Temos feito vários relatórios, mas é difícil perceber. É uma questão de preço, disponibilidade, falta de informação, reputação…? É difícil perceber qual é a principal razão para não haver seguro. Daí surgir a questão de se devemos ter um seguro obrigatório.
Aí ressurgiu o debate sobre a criação de um fundo de catástrofes naturais. Que modelo funcionaria, na sua opinião? Há quem defenda um sistema partilhado entre as seguradoras, o Estado e seguradoras internacionais…
Alguma coisa tem de ser feita – e em todos os países da Europa. Isto não é uma questão portuguesa. Nós agora sofremos com estas inundações, mas há três ou quatro anos houve inundações aqui na Alemanha, no ano passado as cheias repentinas em Espanha… Todos os países estão a sofrer. Já vamos tarde. Efetivamente, tem de ser pensada uma solução, porque os riscos vão se tornar não seguráveis. Até agora as resseguradoras faziam esse papel, porque havia uma diversificação dos riscos e um grande resseguro dos riscos catastróficos, mas tem de existir uma outra solução, sem dúvida. Agora, qual o modelo? É a parte mais complicada. Vai ser um modelo europeu ou um modelo nacional? É uma discussão muito política, porque terá de ser um modelo financiado. Não me quero pronunciar sobre isso. Temos feito muito trabalho com o BCE para tentar explorar opções e ser neutral nessas opções exploradas.

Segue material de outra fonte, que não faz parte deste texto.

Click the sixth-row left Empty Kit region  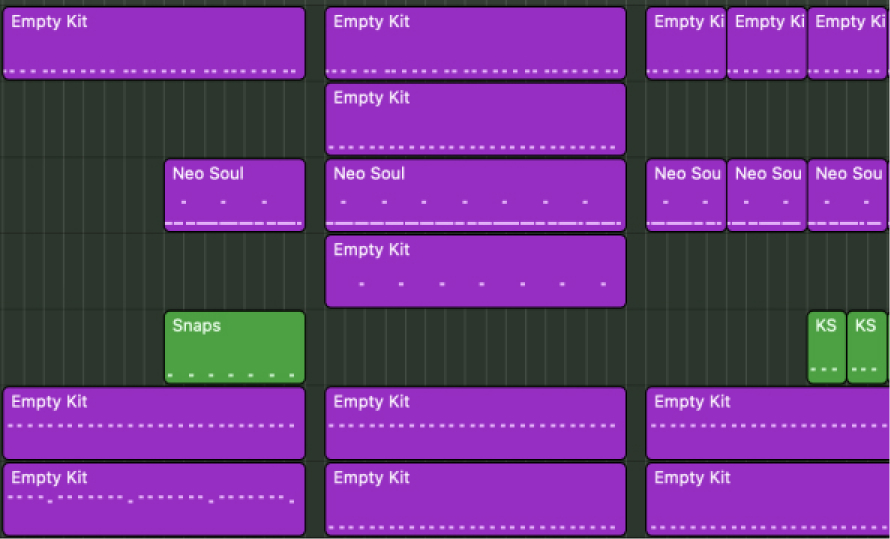[154, 423]
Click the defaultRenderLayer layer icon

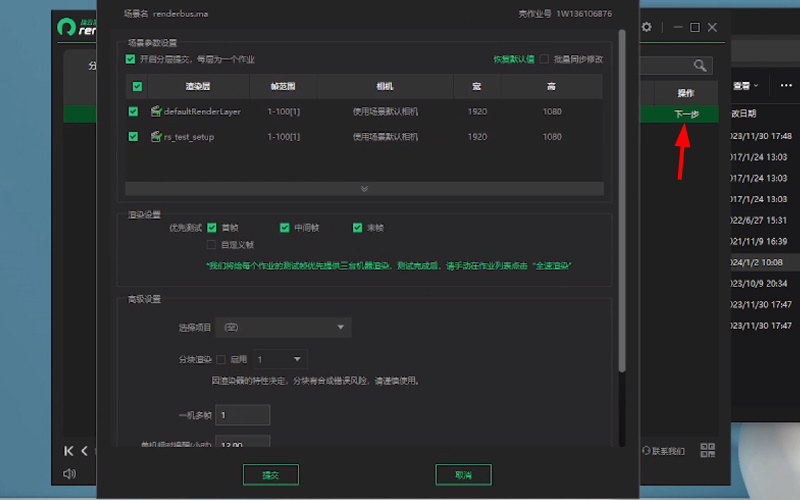coord(156,111)
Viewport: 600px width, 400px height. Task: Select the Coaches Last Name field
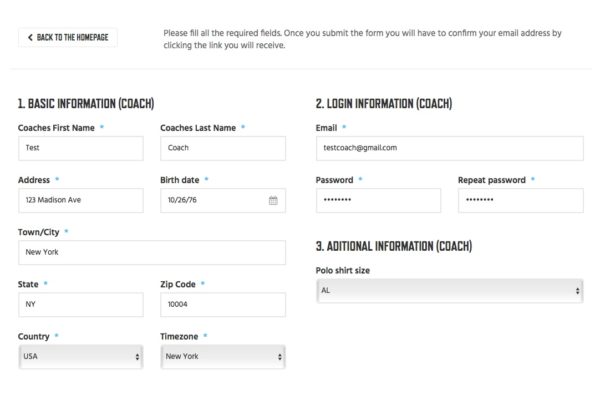(x=223, y=148)
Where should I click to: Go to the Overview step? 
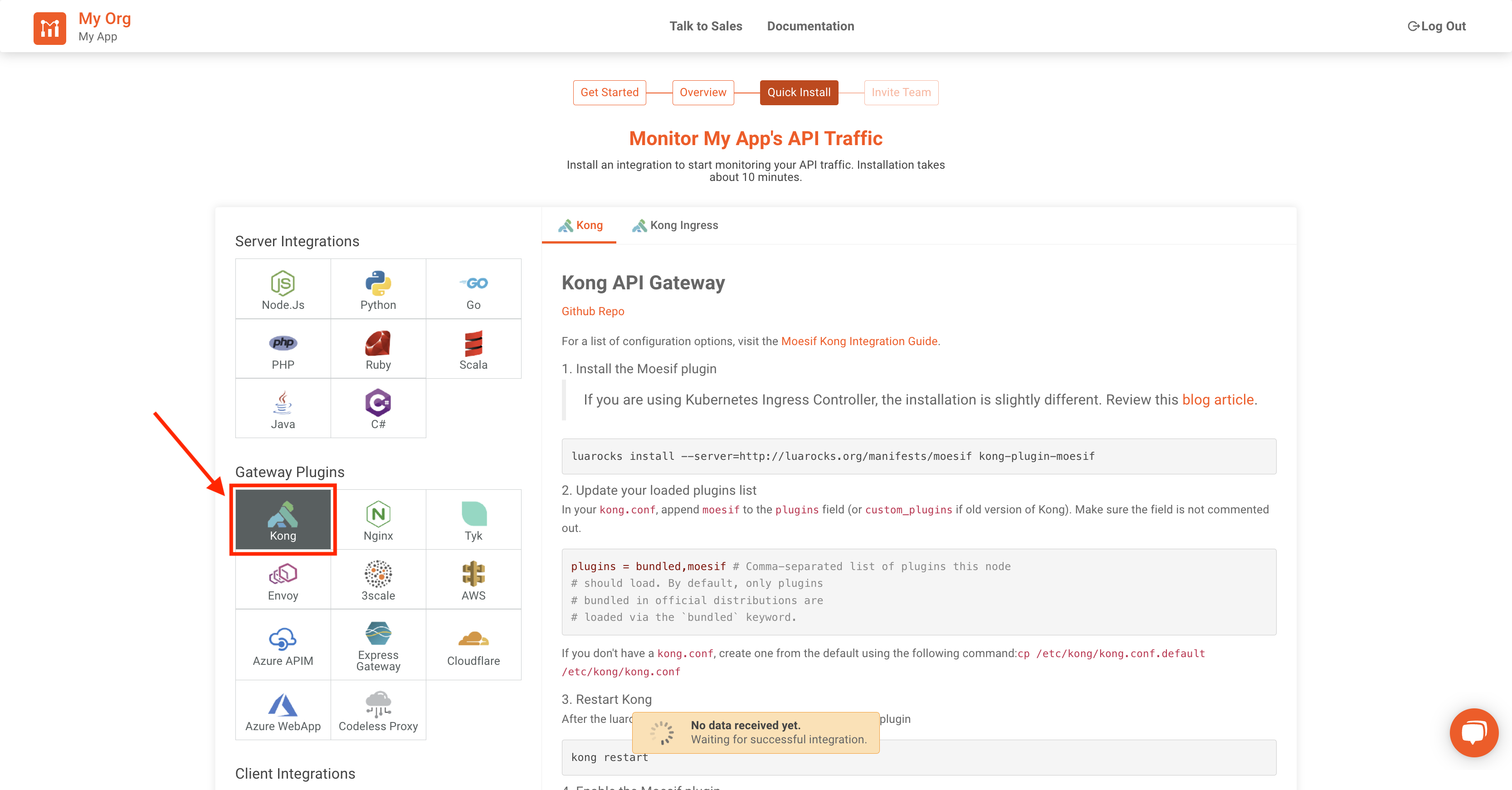pos(702,92)
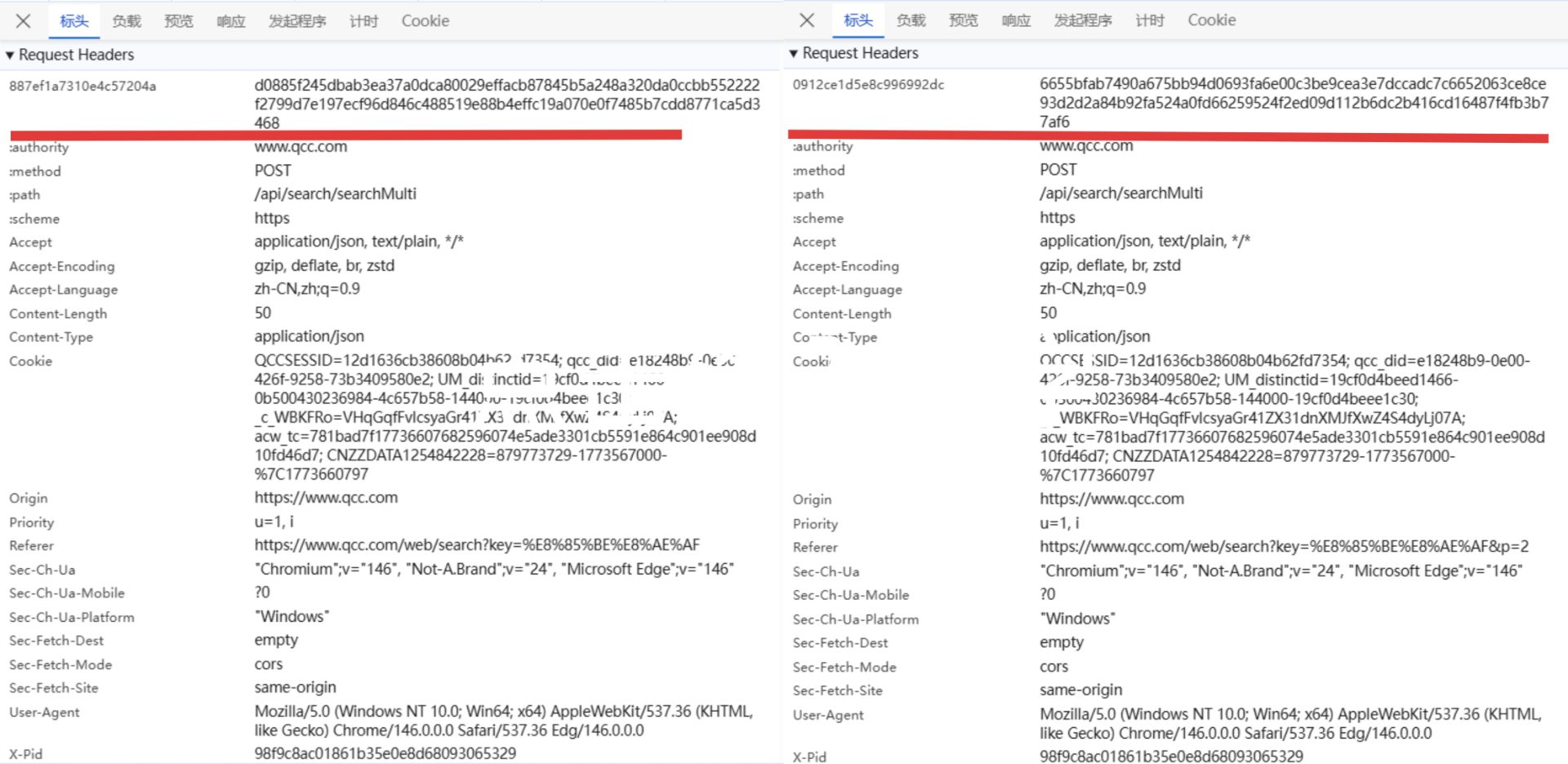
Task: Open the 负载 tab in right panel
Action: (911, 20)
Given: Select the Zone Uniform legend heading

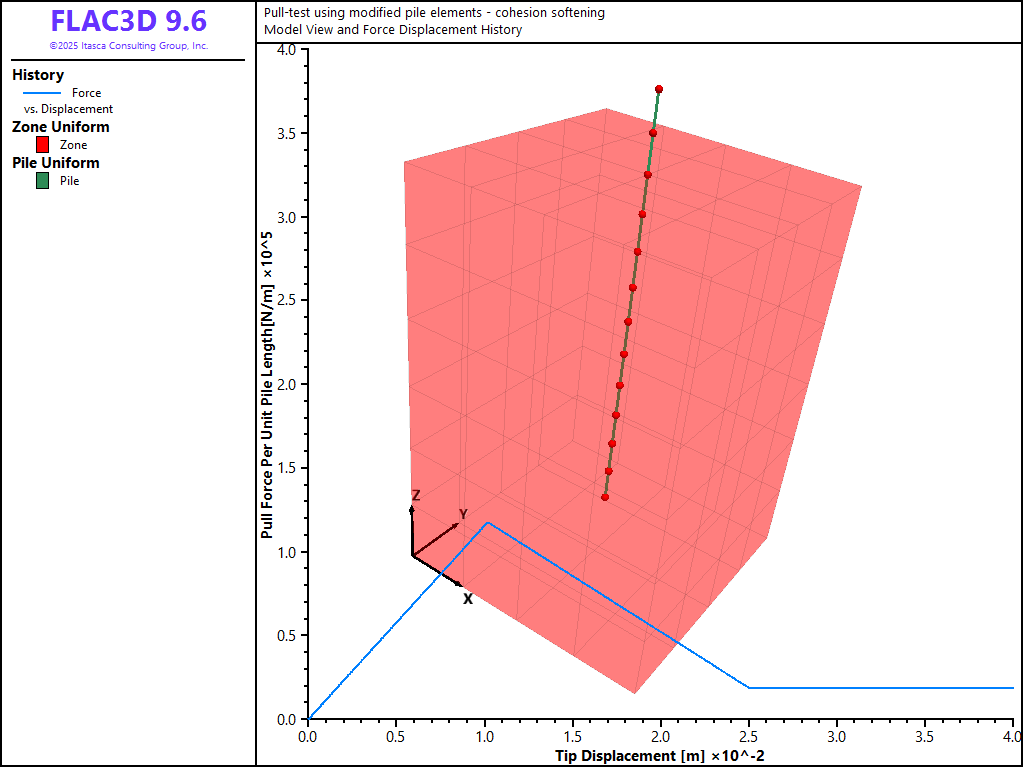Looking at the screenshot, I should pos(61,127).
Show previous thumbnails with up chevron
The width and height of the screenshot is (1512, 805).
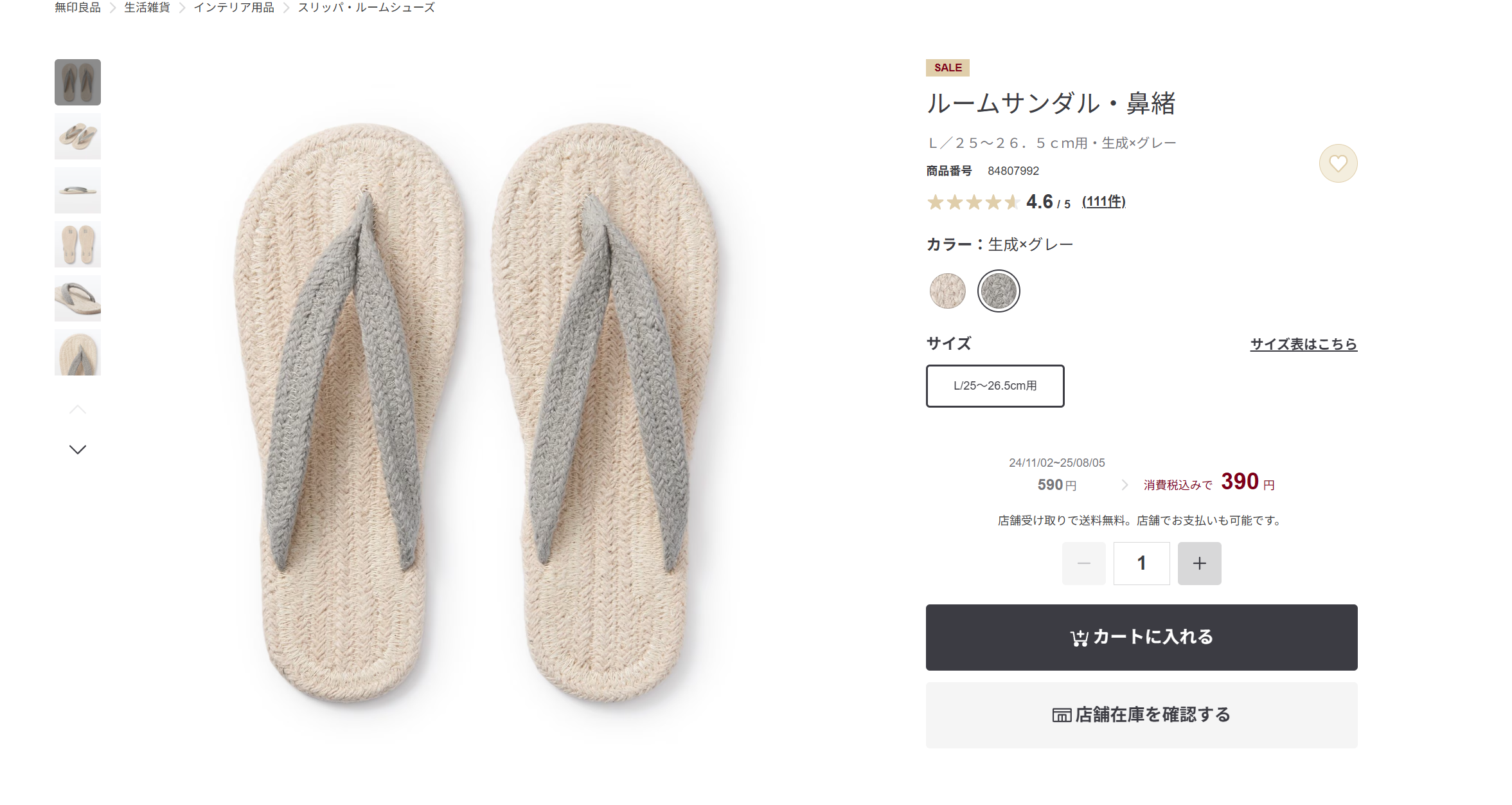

Em Espanha temos o consórcio de seguros, noutros países criam-se sistemas conforme a necessidade… Andamos para a frente quando a necessidade se alia ao engenho. Qual o sistema melhor? Há muitos prós e contras. É uma questão política.
Dado que a EIOPA tem impulsionado a criação de sistemas de rastreio de pensões, tal como a ASF, gostaria de lhe perguntar quão longe estamos de ter realmente um sistema transfronteiriço funcional?
Houve uma primeira tentativa de promoção de uma solução europeia (PEPP) que não pegou (digamos assim) por diversas razões. Entretanto, há uma renovação na agenda da Comissão Europeia, com a comissária [Maria Luís] Albuquerque, que vai ter de ser implementada. Apesar de essa não ser a minha área, acho que temos de ter mais pensões nos três pilares, porque só o primeiro (da Segurança Social) não vai ser o suficiente para as gerações futuras. Na minha posição pessoal, a solução tem de ser um conjunto com as occupational pensions [pensões profissionais ou planos privados de previdência] e com os PPR – Planos de Poupança Reforma que se compram individualmente. Ao nível da EIOPA, o que queremos promover é informação, porque vemos que as pessoas não sabem e são apanhadas de surpresa perto da idade de reforma, onde já não há nada a fazer. A reforma tem de se começar a planear a partir do primeiro dia de trabalho.